### Document text
————————
Paper detail

Cytoplasmic nanojunctions between lysosomes and sarcoplasmic reticulum are required for specific calcium signaling

We demonstrate how nanojunctions between lysosomes and sarcoplasmic reticulum (L-SR junctions) serve to couple lysosomal activation to regenerative, ryanodine receptor-mediated cellular calcium (Ca2+) waves. In pulmonary artery smooth muscle cells (PASMCs) nicotinic acid adenine dinucleotide phosphate (NAADP) may trigger increases in cytoplasmic Ca2+ via L-SR junctions, in a manner that requires initial Ca2+ release from lysosomes and subsequent Ca2+-induced Ca2+ release (CICR) via ryanodine receptor (RyR) subtype 3 on the SR membrane proximal to lysosomes. L-SR junction membrane separation has been estimated to be <400 nm and thus beyond the resolution of light microscopy. This study utilizes transmission electron microscopy to provide a thorough ultrastructural characterization of the L-SR junctions in PASMCs. These junctions are prominent features in these cells and we estimate that the membrane separation and extension are about 15 nm and 300 nm, respectively. We also develop a quantitative model of the L-SR junction using these measurements, prior kinetic and specific Ca2+ signal information as input data. Simulations of NAADP-dependent junctional Ca2+ transients show that the magnitude of these signals can breach the threshold for CICR via RyR3. By correlation analysis of live cell Ca2+ signals and simulated L-SR junctional Ca2+ transients, we estimate that &#34;trigger zones&#34; with a 60-100 junctions are required to confer a signal of similar magnitude. This is compatible with the 130 lysosomes/cell estimated from our ultrastructural observations. Most importantly, our model shows that increasing the L-SR junctional width above 50 nm lowers the magnitude of junctional [Ca2+] such that there is a failure to breach the threshold for CICR via RyR3. L-SR junctions are therefore a pre-requisite for efficient Ca2+ signal coupling and may contribute to cellular function in health and disease.
————————
### Source information
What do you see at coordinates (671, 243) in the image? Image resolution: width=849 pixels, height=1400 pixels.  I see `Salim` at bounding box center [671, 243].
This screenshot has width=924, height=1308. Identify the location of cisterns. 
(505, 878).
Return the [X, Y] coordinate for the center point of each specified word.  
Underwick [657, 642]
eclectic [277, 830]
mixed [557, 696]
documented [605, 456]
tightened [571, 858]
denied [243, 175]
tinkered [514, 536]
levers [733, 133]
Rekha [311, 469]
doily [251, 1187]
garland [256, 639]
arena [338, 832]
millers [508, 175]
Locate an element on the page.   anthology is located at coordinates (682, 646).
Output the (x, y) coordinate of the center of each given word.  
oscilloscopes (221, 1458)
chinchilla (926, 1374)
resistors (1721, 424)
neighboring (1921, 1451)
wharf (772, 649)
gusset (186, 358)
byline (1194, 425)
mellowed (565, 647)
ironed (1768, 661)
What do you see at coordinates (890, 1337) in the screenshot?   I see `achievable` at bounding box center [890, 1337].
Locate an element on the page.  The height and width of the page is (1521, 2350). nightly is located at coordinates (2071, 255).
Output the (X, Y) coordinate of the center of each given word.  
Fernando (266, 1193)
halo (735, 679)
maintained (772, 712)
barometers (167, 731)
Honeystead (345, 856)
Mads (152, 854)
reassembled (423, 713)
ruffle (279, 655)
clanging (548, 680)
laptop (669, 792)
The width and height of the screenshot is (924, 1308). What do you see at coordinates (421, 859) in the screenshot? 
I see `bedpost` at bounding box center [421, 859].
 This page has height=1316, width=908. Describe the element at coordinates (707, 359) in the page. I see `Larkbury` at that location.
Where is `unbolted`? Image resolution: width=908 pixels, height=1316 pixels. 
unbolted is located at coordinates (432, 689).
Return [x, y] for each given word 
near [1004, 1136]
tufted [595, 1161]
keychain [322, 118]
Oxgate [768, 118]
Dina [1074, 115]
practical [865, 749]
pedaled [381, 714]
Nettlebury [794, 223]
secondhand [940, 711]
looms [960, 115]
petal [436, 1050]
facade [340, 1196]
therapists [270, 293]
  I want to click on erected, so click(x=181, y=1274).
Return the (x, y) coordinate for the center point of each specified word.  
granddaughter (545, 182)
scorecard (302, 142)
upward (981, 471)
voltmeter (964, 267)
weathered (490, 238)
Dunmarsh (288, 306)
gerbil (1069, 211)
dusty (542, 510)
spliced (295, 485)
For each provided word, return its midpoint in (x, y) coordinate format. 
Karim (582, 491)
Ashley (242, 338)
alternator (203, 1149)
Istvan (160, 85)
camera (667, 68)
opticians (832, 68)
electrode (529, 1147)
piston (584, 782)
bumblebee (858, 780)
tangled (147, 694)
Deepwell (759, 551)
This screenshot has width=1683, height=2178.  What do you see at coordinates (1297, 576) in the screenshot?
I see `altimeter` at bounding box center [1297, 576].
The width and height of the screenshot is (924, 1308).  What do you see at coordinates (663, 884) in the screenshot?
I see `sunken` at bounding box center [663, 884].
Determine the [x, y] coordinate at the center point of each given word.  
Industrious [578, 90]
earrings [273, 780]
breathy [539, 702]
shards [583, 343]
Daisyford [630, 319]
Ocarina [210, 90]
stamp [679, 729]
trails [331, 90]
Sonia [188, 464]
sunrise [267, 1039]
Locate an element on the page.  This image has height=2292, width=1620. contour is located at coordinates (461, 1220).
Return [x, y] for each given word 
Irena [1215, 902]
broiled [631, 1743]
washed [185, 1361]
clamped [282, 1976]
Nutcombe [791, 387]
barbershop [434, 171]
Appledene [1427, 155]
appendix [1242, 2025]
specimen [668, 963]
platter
————————
### Your assignment
According to the text on lysosome–sarcoplasmic reticulum junctions, what is the estimated membrane separation of these junctions in pulmonary artery smooth muscle cells? You won't need the records.

### Answer to the exercise
About 15 nm.